Entries follow. Give back exactly the lines starting at the one containing "Ilustración (508, 1351)" and ending at the one containing "[WhatsApp] (477, 2476)", and no other lines.

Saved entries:
- - -
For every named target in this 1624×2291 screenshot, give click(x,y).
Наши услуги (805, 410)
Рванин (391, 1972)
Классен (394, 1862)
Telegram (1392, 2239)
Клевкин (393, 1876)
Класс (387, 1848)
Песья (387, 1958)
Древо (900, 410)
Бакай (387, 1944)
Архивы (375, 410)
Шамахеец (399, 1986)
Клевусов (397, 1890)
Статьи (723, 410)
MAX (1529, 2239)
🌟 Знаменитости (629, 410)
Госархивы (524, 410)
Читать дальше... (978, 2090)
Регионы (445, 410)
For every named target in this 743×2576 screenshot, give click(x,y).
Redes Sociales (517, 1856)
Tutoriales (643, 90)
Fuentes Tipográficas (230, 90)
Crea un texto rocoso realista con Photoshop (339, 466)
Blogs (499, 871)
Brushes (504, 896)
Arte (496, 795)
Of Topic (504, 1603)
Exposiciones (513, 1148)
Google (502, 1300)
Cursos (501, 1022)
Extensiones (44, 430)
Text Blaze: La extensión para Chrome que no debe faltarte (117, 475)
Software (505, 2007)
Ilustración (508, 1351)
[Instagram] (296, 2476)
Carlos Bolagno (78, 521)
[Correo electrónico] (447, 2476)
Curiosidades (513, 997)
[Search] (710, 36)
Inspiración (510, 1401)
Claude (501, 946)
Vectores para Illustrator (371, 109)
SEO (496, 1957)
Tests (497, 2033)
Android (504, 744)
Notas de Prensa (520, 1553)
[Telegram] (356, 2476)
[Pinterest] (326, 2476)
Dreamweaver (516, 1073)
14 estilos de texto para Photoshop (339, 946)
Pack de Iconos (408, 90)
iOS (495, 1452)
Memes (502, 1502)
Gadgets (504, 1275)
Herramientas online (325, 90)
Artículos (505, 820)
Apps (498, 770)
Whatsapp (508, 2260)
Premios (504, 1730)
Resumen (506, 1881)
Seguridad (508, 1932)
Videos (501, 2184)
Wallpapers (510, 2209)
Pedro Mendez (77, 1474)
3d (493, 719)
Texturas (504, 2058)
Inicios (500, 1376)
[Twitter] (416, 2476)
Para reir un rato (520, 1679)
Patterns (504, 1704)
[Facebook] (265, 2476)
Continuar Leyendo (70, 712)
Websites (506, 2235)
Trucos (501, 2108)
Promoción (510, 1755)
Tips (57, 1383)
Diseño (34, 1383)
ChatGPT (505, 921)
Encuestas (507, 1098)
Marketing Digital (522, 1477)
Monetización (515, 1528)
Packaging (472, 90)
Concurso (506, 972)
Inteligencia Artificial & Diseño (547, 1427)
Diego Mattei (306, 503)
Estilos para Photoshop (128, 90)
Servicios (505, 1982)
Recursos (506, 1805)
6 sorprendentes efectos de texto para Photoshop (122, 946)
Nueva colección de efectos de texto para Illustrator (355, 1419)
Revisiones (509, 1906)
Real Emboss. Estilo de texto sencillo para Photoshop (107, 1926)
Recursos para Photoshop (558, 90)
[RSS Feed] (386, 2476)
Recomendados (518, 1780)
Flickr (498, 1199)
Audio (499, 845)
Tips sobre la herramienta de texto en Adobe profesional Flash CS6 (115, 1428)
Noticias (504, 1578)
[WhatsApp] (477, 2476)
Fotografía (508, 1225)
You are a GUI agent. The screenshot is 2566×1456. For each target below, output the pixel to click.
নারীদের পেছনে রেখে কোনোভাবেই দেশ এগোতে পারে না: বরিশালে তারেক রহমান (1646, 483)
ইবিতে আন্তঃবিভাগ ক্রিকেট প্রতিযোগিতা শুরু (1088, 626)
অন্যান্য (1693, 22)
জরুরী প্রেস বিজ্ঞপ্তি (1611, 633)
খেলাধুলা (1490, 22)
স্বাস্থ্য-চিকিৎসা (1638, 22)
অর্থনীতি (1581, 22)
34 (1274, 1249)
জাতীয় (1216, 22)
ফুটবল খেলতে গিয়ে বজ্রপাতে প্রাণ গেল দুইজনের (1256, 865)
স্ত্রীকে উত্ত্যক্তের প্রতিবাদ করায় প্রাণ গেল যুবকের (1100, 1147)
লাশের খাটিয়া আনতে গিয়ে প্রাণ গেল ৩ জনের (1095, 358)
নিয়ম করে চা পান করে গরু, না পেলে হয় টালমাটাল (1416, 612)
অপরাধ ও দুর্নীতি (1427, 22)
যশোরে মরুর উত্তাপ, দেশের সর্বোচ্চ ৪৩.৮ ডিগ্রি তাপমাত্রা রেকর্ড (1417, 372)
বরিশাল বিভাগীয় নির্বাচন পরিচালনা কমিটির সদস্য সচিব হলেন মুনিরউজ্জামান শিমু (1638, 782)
- - -
RESULT:
Ilustración (508, 1351)
[Instagram] (296, 2476)
Carlos Bolagno (78, 521)
[Correo electrónico] (447, 2476)
Curiosidades (513, 997)
[Search] (710, 36)
Inspiración (510, 1401)
Claude (501, 946)
Vectores para Illustrator (371, 109)
SEO (496, 1957)
Tests (497, 2033)
Android (504, 744)
Notas de Prensa (520, 1553)
[Telegram] (356, 2476)
[Pinterest] (326, 2476)
Dreamweaver (516, 1073)
14 estilos de texto para Photoshop (339, 946)
Pack de Iconos (408, 90)
iOS (495, 1452)
Memes (502, 1502)
Gadgets (504, 1275)
Herramientas online (325, 90)
Artículos (505, 820)
Apps (498, 770)
Whatsapp (508, 2260)
Premios (504, 1730)
Resumen (506, 1881)
Seguridad (508, 1932)
Videos (501, 2184)
Wallpapers (510, 2209)
Pedro Mendez (77, 1474)
3d (493, 719)
Texturas (504, 2058)
Inicios (500, 1376)
[Twitter] (416, 2476)
Para reir un rato (520, 1679)
Patterns (504, 1704)
[Facebook] (265, 2476)
Continuar Leyendo (70, 712)
Websites (506, 2235)
Trucos (501, 2108)
Promoción (510, 1755)
Tips (57, 1383)
Diseño (34, 1383)
ChatGPT (505, 921)
Encuestas (507, 1098)
Marketing Digital (522, 1477)
Monetización (515, 1528)
Packaging (472, 90)
Concurso (506, 972)
Inteligencia Artificial & Diseño (547, 1427)
Diego Mattei (306, 503)
Estilos para Photoshop (128, 90)
Servicios (505, 1982)
Recursos (506, 1805)
6 sorprendentes efectos de texto para Photoshop (122, 946)
Nueva colección de efectos de texto para Illustrator (355, 1419)
Revisiones (509, 1906)
Real Emboss. Estilo de texto sencillo para Photoshop (107, 1926)
Recursos para Photoshop (558, 90)
[RSS Feed] (386, 2476)
Recomendados (518, 1780)
Flickr (498, 1199)
Audio (499, 845)
Tips sobre la herramienta de texto en Adobe profesional Flash CS6 (115, 1428)
Noticias (504, 1578)
[WhatsApp] (477, 2476)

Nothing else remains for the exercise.